German economy may face its biggest decline since 1970

German economy may face its biggest decline since 1970
# 08 April 2020 16:03 (UTC +04:00)

The German economy, Europe’s largest, probably shrank by 9.8% in the second quarter, its biggest decline since records began in 1970, due to measures imposed to slow the spread of the coronavirus, Germany’s leading think tanks said on Wednesday, APA reports citing Reuters.

That would be more than double the drop seen in the first quarter of 2009, during the global financial crisis, the institutes said.

Germany has been in virtual lockdown for several weeks.
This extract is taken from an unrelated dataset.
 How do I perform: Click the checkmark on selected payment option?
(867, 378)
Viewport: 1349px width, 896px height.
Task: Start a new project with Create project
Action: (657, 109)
Schools, shops, restaurants, sports facilities and other non-essential businesses have closed and many companies have halted production to help slow the spread of the disease.

“It is not unlikely that the crisis will drag on longer than expected and lead to production being frozen,” said Timo Wollmershaeuser, an economist at the Ifo institute, one of the think tanks involved in producing the report.

“In this scenario the recession will be deeper and the recovery will be slower. It will also be more difficult for the government to prevent businesses from going bankrupt,” he added.

The top economic research institutes said the economy probably shrank by 1.9% from January to March. As Reuters previously reported, they said the German economy is likely to shrink by 4.2% this year and grow by 5.8% next year.

“The coronavirus pandemic is triggering a deep recession in Germany,” said the institutes, whose forecasts form the basis of the government’s own economic predictions. They said there was a significant downside risk to their predictions.

The institutes said an unprecedented package of 750 billion euros ($814.73 billion) approved last month to mitigate the economic impact of the crisis would see Germany’s debt-to-output ratio balloon to 70% this year from around 60% before the outbreak.

Finance Minister Olaf Scholz, who has vowed to provide additional stimulus for after the pandemic, has said that Germany’s debt ratio could be as high as 75%.

“Germany’s state finances are stable,” Wollmershaeuser said, referring to years of balanced budgets, when asked about the risk of the coronavirus pandemic sparking another debt crisis in the euro zone.

“But this risk is there for other countries like Italy. Those countries need support. There is a big risk of a debt crisis in the euro zone. This should definitely be avoided.”

Lockdown measures in Germany were causing a crisis of consumption, he said, but foreign demand for German industrial goods should rise once countries ease their shutdowns.

The institutes said the unemployment rate in Germany was likely to peak at 5.9%. They said the number of people on short-time work - a form of state aid that allows employers to switch employees to shorter working hours to keep them on the payroll - is likely to rise to 2.4 million.

That compares with some 1.4 million short-time employees in Spring 2009, during the global financial crisis.